やること: 下の素材すべてで「Instruction」を「Command」に変えて、ほかは一切そのままで書き直してください。

言葉や要素を探すための素材:
==========
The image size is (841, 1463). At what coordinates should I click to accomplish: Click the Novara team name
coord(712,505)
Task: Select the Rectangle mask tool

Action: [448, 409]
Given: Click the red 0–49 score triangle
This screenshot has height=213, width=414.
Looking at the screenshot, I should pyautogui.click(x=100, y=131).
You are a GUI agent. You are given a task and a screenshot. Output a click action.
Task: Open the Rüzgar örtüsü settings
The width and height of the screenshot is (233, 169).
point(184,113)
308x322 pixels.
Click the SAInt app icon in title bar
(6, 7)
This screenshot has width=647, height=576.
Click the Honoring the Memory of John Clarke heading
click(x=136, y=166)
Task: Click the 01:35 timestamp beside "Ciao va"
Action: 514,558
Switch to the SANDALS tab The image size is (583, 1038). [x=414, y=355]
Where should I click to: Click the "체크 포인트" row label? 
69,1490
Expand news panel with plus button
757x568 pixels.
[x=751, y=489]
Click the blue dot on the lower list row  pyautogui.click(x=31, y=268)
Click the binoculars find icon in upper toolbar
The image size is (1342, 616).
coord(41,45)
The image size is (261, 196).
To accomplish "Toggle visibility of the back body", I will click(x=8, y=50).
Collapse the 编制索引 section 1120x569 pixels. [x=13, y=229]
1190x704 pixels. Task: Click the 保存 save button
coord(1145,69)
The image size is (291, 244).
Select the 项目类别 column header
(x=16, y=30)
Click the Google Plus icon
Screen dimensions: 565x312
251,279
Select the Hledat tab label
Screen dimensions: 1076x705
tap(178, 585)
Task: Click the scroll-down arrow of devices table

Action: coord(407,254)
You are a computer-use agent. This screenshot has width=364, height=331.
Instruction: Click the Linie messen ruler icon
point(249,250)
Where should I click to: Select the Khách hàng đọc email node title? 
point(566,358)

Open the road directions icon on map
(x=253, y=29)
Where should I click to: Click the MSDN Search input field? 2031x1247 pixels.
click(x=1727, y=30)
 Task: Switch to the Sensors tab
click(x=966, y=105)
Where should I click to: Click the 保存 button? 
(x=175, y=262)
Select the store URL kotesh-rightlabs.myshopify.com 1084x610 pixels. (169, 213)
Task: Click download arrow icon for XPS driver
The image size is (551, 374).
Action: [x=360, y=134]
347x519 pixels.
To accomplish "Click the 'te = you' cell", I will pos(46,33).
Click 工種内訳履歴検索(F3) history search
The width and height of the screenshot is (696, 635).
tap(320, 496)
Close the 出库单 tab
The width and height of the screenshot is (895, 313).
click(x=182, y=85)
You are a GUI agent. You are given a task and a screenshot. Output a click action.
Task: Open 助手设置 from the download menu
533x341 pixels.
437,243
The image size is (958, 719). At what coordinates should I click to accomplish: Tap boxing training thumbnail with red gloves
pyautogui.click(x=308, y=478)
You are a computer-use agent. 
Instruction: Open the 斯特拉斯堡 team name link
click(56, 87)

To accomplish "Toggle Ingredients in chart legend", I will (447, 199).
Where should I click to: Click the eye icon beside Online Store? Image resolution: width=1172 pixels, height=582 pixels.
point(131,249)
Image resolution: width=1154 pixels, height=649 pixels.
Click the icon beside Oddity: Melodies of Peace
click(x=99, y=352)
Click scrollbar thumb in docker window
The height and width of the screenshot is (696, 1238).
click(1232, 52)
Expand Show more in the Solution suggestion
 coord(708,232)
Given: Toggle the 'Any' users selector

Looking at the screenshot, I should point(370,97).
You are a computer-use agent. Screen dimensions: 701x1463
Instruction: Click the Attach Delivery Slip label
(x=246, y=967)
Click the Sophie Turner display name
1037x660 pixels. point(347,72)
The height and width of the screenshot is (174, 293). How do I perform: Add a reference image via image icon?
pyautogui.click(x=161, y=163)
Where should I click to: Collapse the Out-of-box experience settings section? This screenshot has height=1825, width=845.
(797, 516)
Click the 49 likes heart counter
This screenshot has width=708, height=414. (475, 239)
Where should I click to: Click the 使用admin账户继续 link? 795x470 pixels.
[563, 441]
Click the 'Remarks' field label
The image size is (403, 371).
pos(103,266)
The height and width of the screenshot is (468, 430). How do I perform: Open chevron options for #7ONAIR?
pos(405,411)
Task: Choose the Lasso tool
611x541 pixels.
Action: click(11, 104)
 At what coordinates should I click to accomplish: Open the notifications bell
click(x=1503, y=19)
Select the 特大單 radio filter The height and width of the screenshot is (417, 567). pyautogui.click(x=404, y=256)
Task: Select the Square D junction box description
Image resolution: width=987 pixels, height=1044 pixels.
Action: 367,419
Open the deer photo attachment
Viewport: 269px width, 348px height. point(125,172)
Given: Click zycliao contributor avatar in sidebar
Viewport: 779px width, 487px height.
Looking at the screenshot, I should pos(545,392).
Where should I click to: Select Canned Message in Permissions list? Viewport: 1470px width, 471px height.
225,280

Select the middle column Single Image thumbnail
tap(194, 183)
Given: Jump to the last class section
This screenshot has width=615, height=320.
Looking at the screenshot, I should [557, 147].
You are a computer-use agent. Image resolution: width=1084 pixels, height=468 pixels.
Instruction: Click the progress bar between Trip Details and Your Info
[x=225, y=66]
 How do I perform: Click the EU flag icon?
==========
こたえ:
The image size is (841, 1463). At what coordinates should I click to accomplish: Click the Novara team name
coord(712,505)
Task: Select the Rectangle mask tool

Action: [448, 409]
Given: Click the red 0–49 score triangle
This screenshot has height=213, width=414.
Looking at the screenshot, I should pyautogui.click(x=100, y=131).
You are a GUI agent. You are given a task and a screenshot. Output a click action.
Task: Open the Rüzgar örtüsü settings
The width and height of the screenshot is (233, 169).
point(184,113)
308x322 pixels.
Click the SAInt app icon in title bar
(6, 7)
This screenshot has width=647, height=576.
Click the Honoring the Memory of John Clarke heading
click(x=136, y=166)
Task: Click the 01:35 timestamp beside "Ciao va"
Action: 514,558
Switch to the SANDALS tab The image size is (583, 1038). [x=414, y=355]
Where should I click to: Click the "체크 포인트" row label? 
69,1490
Expand news panel with plus button
757x568 pixels.
[x=751, y=489]
Click the blue dot on the lower list row  pyautogui.click(x=31, y=268)
Click the binoculars find icon in upper toolbar
The image size is (1342, 616).
coord(41,45)
The image size is (261, 196).
To accomplish "Toggle visibility of the back body", I will click(x=8, y=50).
Collapse the 编制索引 section 1120x569 pixels. [x=13, y=229]
1190x704 pixels. Task: Click the 保存 save button
coord(1145,69)
The image size is (291, 244).
Select the 项目类别 column header
(x=16, y=30)
Click the Google Plus icon
Screen dimensions: 565x312
251,279
Select the Hledat tab label
Screen dimensions: 1076x705
tap(178, 585)
Task: Click the scroll-down arrow of devices table

Action: coord(407,254)
You are a computer-use agent. This screenshot has width=364, height=331.
Command: Click the Linie messen ruler icon
point(249,250)
Where should I click to: Select the Khách hàng đọc email node title? 
point(566,358)

Open the road directions icon on map
(x=253, y=29)
Where should I click to: Click the MSDN Search input field? 2031x1247 pixels.
click(x=1727, y=30)
 Task: Switch to the Sensors tab
click(x=966, y=105)
Where should I click to: Click the 保存 button? 
(x=175, y=262)
Select the store URL kotesh-rightlabs.myshopify.com 1084x610 pixels. (169, 213)
Task: Click download arrow icon for XPS driver
The image size is (551, 374).
Action: [x=360, y=134]
347x519 pixels.
To accomplish "Click the 'te = you' cell", I will pos(46,33).
Click 工種内訳履歴検索(F3) history search
The width and height of the screenshot is (696, 635).
tap(320, 496)
Close the 出库单 tab
The width and height of the screenshot is (895, 313).
click(x=182, y=85)
You are a GUI agent. You are given a task and a screenshot. Output a click action.
Task: Open 助手设置 from the download menu
533x341 pixels.
437,243
The image size is (958, 719). At what coordinates should I click to accomplish: Tap boxing training thumbnail with red gloves
pyautogui.click(x=308, y=478)
You are a computer-use agent. 
Command: Open the 斯特拉斯堡 team name link
click(56, 87)

To accomplish "Toggle Ingredients in chart legend", I will (447, 199).
Where should I click to: Click the eye icon beside Online Store? Image resolution: width=1172 pixels, height=582 pixels.
point(131,249)
Image resolution: width=1154 pixels, height=649 pixels.
Click the icon beside Oddity: Melodies of Peace
click(x=99, y=352)
Click scrollbar thumb in docker window
The height and width of the screenshot is (696, 1238).
click(1232, 52)
Expand Show more in the Solution suggestion
 coord(708,232)
Given: Toggle the 'Any' users selector

Looking at the screenshot, I should point(370,97).
You are a computer-use agent. Screen dimensions: 701x1463
Command: Click the Attach Delivery Slip label
(x=246, y=967)
Click the Sophie Turner display name
1037x660 pixels. point(347,72)
The height and width of the screenshot is (174, 293). How do I perform: Add a reference image via image icon?
pyautogui.click(x=161, y=163)
Where should I click to: Collapse the Out-of-box experience settings section? This screenshot has height=1825, width=845.
(797, 516)
Click the 49 likes heart counter
This screenshot has width=708, height=414. (475, 239)
Where should I click to: Click the 使用admin账户继续 link? 795x470 pixels.
[563, 441]
Click the 'Remarks' field label
The image size is (403, 371).
pos(103,266)
The height and width of the screenshot is (468, 430). How do I perform: Open chevron options for #7ONAIR?
pos(405,411)
Task: Choose the Lasso tool
611x541 pixels.
Action: click(11, 104)
 At what coordinates should I click to accomplish: Open the notifications bell
click(x=1503, y=19)
Select the 特大單 radio filter The height and width of the screenshot is (417, 567). pyautogui.click(x=404, y=256)
Task: Select the Square D junction box description
Image resolution: width=987 pixels, height=1044 pixels.
Action: 367,419
Open the deer photo attachment
Viewport: 269px width, 348px height. point(125,172)
Given: Click zycliao contributor avatar in sidebar
Viewport: 779px width, 487px height.
Looking at the screenshot, I should pos(545,392).
Where should I click to: Select Canned Message in Permissions list? Viewport: 1470px width, 471px height.
225,280

Select the middle column Single Image thumbnail
tap(194, 183)
Given: Jump to the last class section
This screenshot has width=615, height=320.
Looking at the screenshot, I should [557, 147].
You are a computer-use agent. Image resolution: width=1084 pixels, height=468 pixels.
Command: Click the progress bar between Trip Details and Your Info
[x=225, y=66]
 How do I perform: Click the EU flag icon?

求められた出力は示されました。